◆ **Requirement a**:
According to the film article below, who directed Their Compact?

◆ **Source document**:

Their Compact is a 1917 American silent Western film produced and distributed by Metro Pictures and directed by Edwin Carewe. The film stars Francis X. Bushman and Beverly Bayne, a popular romantic screen duo at the time. This film is lost.

Plot
As described in a film magazine, Jim (Bushman) goes west to forget an affair with a vivacious but heartless eastern girl. He is wounded by a gang of toughs who try to scare him away from his mine, and Mollie (Bayne) nurses him until he recovers. Verda (Adams), his former sweetheart, comes west as the wife of his chum Bob (Mortimer). While Bob places his wife in Jim's care and leaves on a business trip, Verda plans to run away with the leader of the thugs, who has stolen the gold from Jim's mine. However, the early return of Jim frustrates her plans, so she accuses Jim of insulting her. Bob then swears that he will kill Jim, but is shot by the gang leader. Verda and the gangster leave, but Jim overtakes them and brings Verda back to her dying husband. She is then driven out of town, and Jim and Mollie have a happy reunion.

Records from a dataset:
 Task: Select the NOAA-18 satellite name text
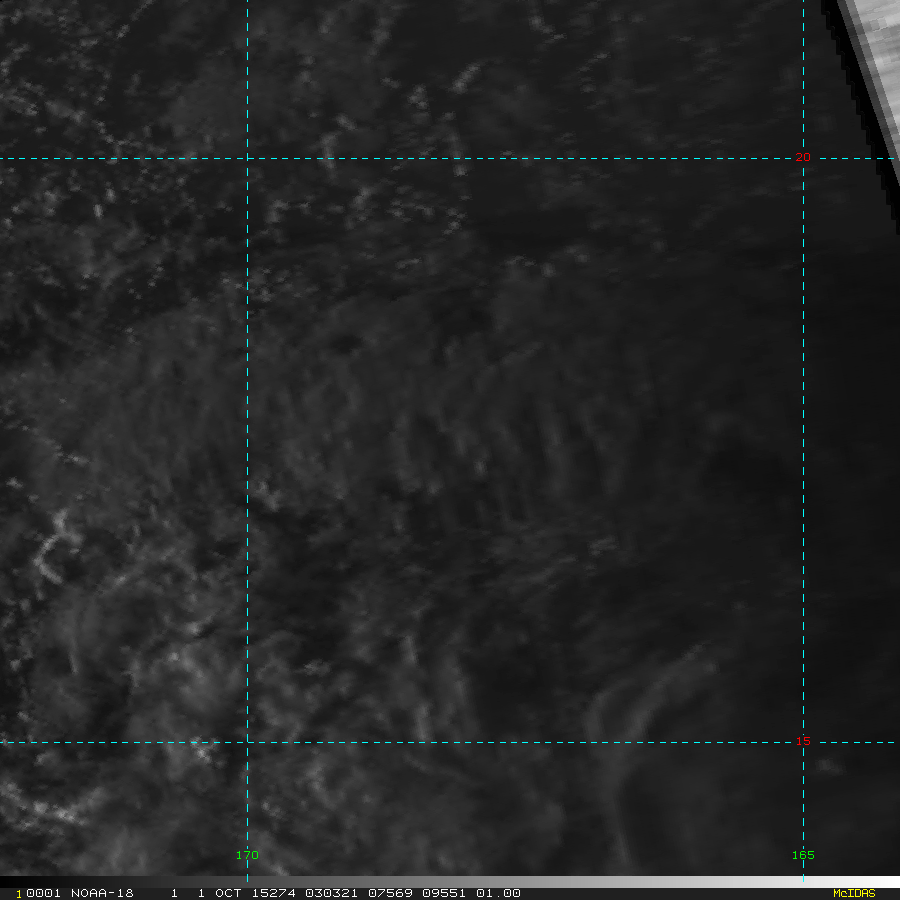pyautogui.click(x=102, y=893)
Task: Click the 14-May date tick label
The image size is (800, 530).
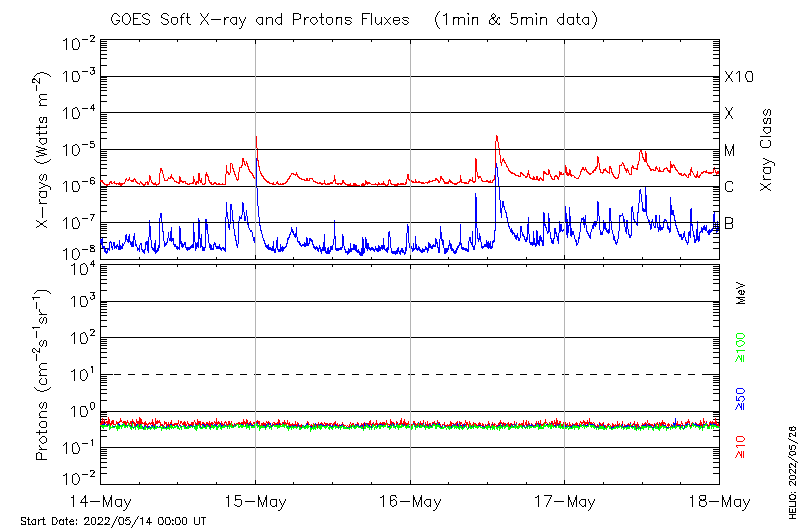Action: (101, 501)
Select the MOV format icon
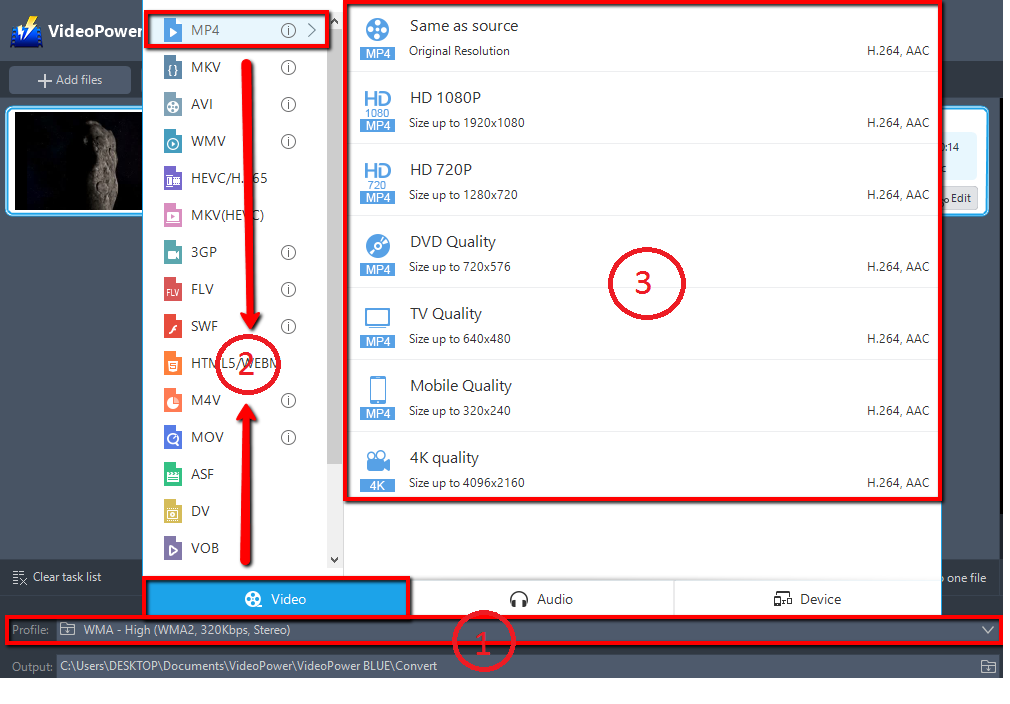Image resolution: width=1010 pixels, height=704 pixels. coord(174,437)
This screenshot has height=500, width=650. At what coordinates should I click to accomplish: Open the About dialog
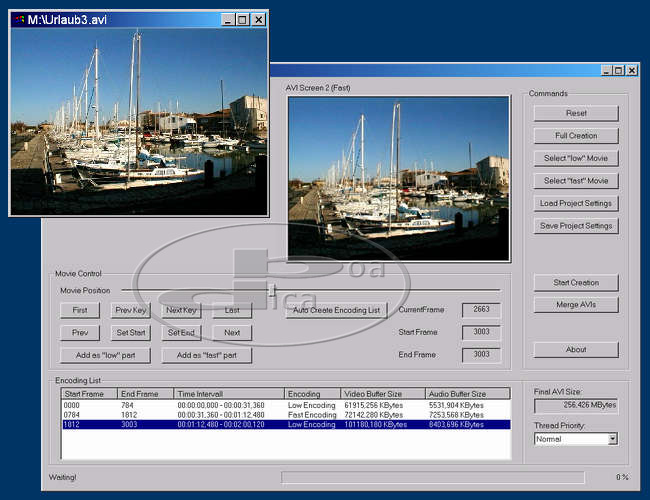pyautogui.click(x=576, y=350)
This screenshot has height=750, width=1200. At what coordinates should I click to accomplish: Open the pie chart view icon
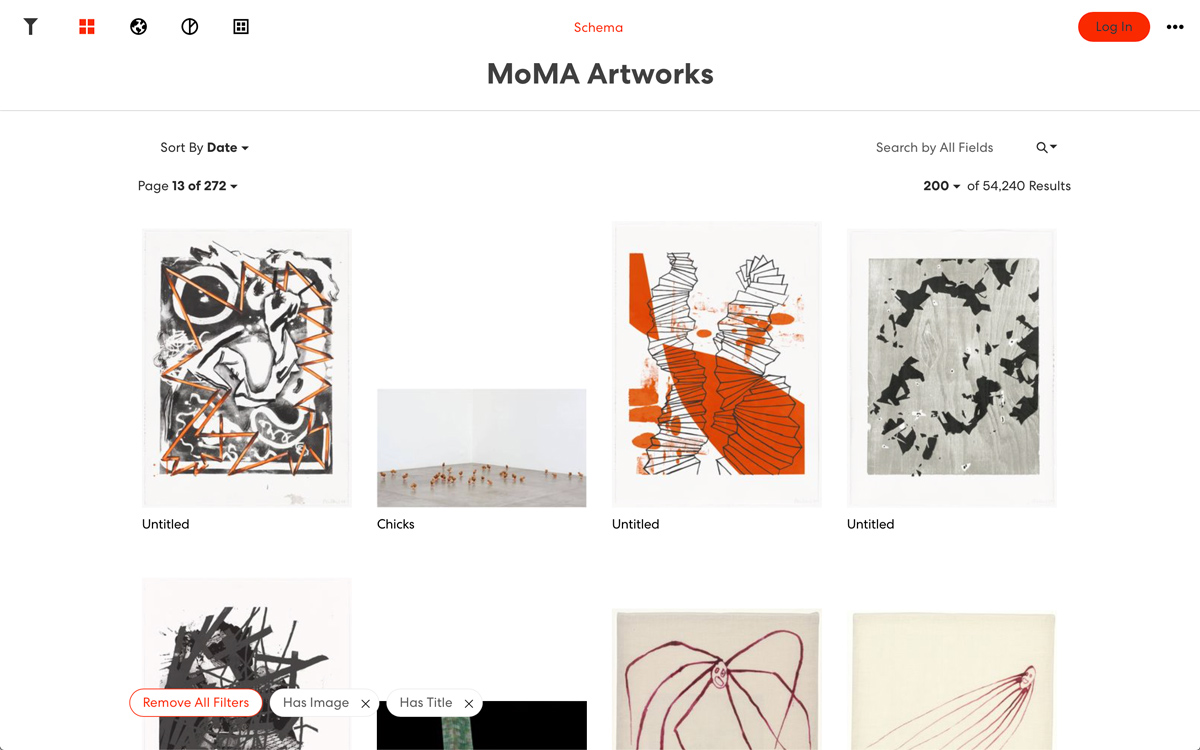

◆ **Requirement b**:
Rescale the records from their start up to and including the line with "pyautogui.click(x=576, y=350)", repeating every line, requests included. Multiply each number in the answers (coordinates and image dimensions) by 0.6 and round to whole numbers, halves up, and leave the pictures out.

◆ **Task result a**:
Edwin Carewe

◆ **Task result b**:
 Task: Select the NOAA-18 satellite name text
pyautogui.click(x=61, y=536)
Task: Click the 14-May date tick label
The image size is (800, 530).
Action: (61, 301)
Select the MOV format icon
Image resolution: width=606 pixels, height=422 pixels. coord(104,262)
This screenshot has height=500, width=650. At what coordinates should I click to accomplish: Open the About dialog
pyautogui.click(x=346, y=210)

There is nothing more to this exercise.